Por primera vez en sus cuatro últimos enfrentamientos, el revés de Djokovic, la pluma con la que en las ocasiones precedentes había escrito sus mejores versos, no fue incisivo. El número dos, sin embargo, cuenta en su fondo de armario con más recursos que el número uno. El español labró su vieja preeminencia sobre el serbio desde lo psicológico. Suyos fueron los primeros enfrentamientos. Suyos los primeros grandes triunfos. Hoy, Djokovic ha invertido esa tendencia, y liberado de tan pesada mochila, obliga al número uno a un ejercicio de humildad constante. No penetran tanto contra el serbio sus derechas llameantes, ni causan iguales estragos que antes sus efectos. No hieren con el mismo filo sus saques ni su inmensa fuerza desatada con pasión y orgullo. Y no causa el mismo efecto su increíble capacidad atlética, esas recuperaciones agonísticas tan suyas, porque todo se lo devuelve el serbio con un poquito más de veneno, un poquito más de clase pura y un poquito más de mala sangre. La dinámica de su rivalidad ha cambiado radicalmente. Nadal, que fue el dominador, es hoy el dominado.
Solo así se explica el devenir del marcador, que vio a Nole insensible a las ventajas perdidas (5-4 y saque en la primera manga; 6-4 y 2-0 en la siguiente), a las brechas abiertas por el contrario (40-0 para Nadal en el juego que el español acabó perdiendo para 4-6 y 0-2), y a unas circunstancias que invitaban a las vacaciones: Djokovic había jugado 3h 2m de semifinal la víspera y el próximo domingo arranca Roland Garros, su gran objetivo.
Contra Nole, Nadal juega al límite. Cada punto es una odisea. Cada peloteo, una incontrolable cita con el serbio y sus designios.
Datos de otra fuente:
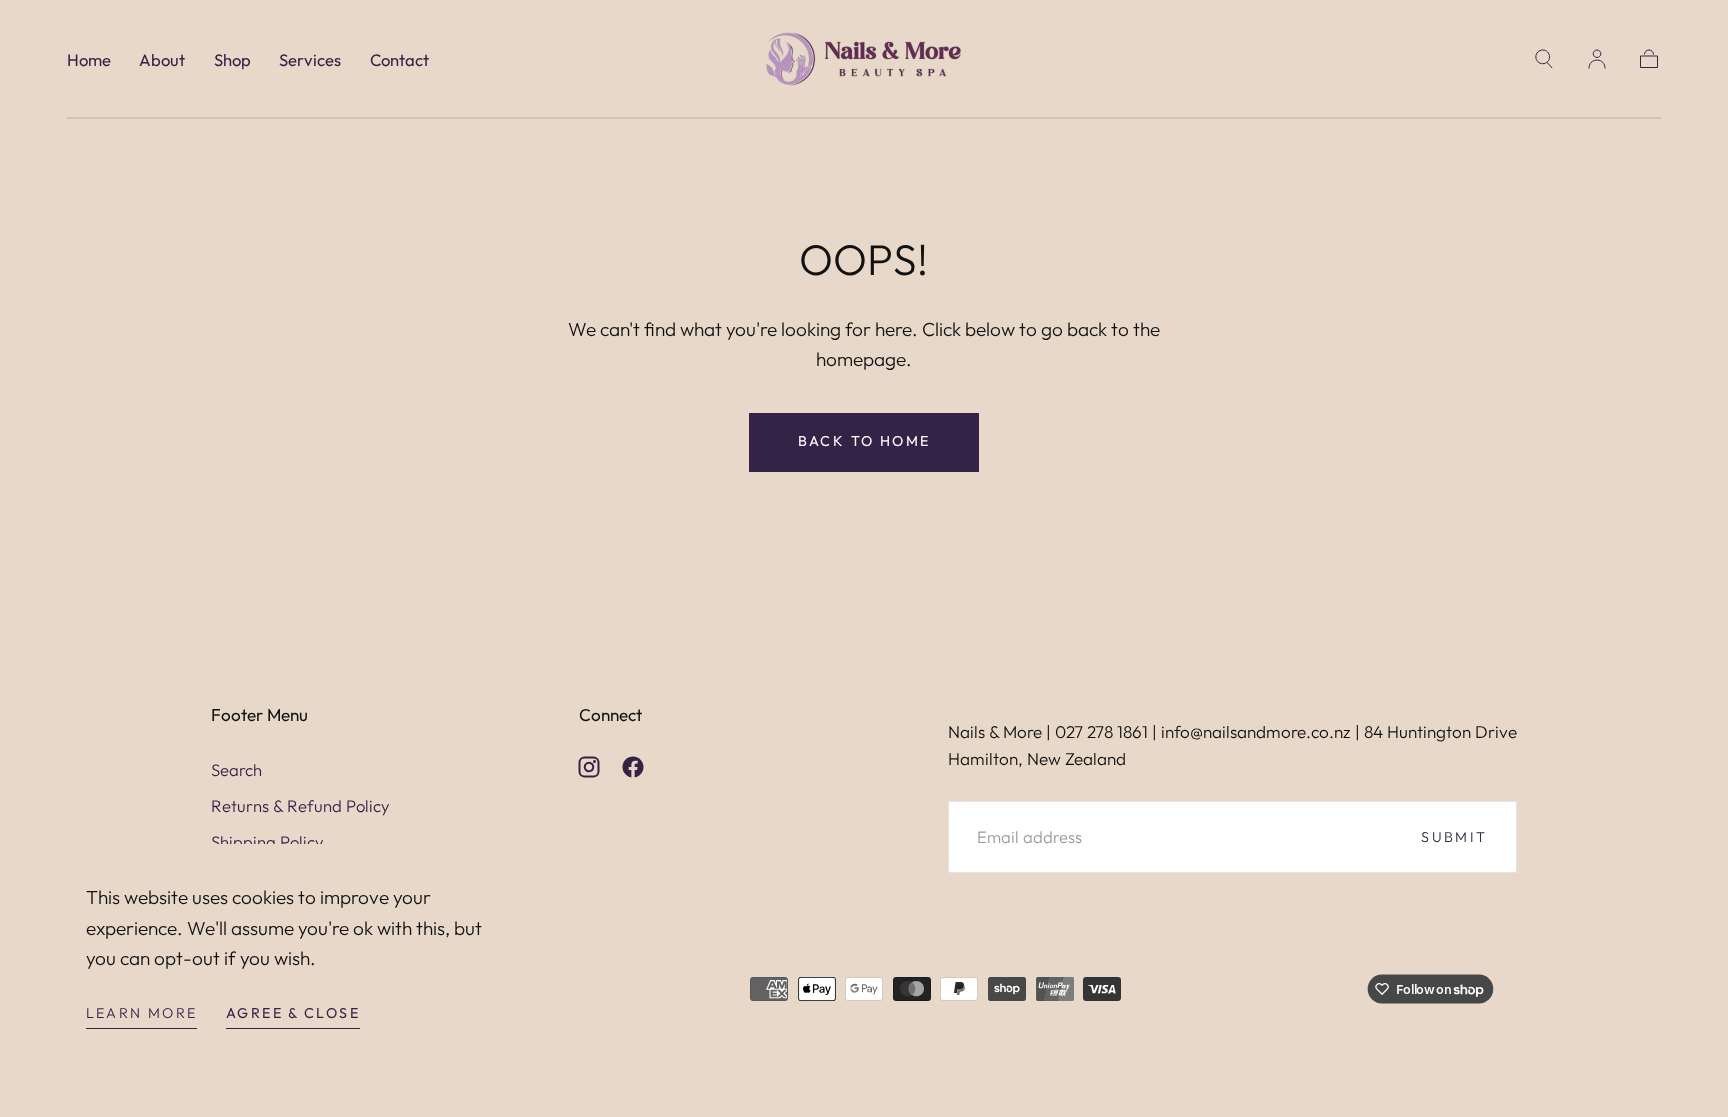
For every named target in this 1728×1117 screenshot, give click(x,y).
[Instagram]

La fórmula enaltece a los dos tenistas: a Djokovic porque ha desatado a un competidor insaciable y a Nadal por estar dispuesto a asumir que debe competir al mismo tiempo con la púrpura del número uno o el traje vulgar de un tenista sin brillos en su currículo; como campeón dominante o campeón dominado; como Nadal, el ídolo, y Rafael, el hombre.
Que estirara el partido hasta más allá de las dos horas sobreviviera en el partido no solo se explica desde su capacidad para competir desde esa perspectiva, que le permite digerir cualquier marcador, cualquier ventaja perdida, cualquier acierto del contrario y cualquier mala gestión del tanteo, como esos 15-30 que desaprovechó con 3-3 y 4-4 en la segunda manga, con Djokovic boqueante. El español, que levantó tres puntos de partido antes de inclinarse, tuvo muchas de sus cosas de siempre, piernas, fe y drive-, progresó en otras -esos reveses altos para contrarestar la falta de profundidad que tenía su golpe- y, sin embargo, no vio cómo hacer daño, y se despidió de dos encuentros sobre tierra sin conseguir lo que había logrado en otros dos sobre cemento: ganarle al serbio al menos una manga.
En 2011, Djokovic se ha ganado el derecho a establecer una línea dibujada a sangre y fuego. A un lado él, al otro el resto. A la izquierda, separado del circuito, el tenista imbatible, candidato máximo a ganar Roland Garros, donde alcanzará el número uno si llega a la final, tras derrotar al mejor en cuatro finales seguidas y en dos ocasiones sobre su superficie favorita, la tierra. El domingo, en París, comienzan 15 días apasionantes.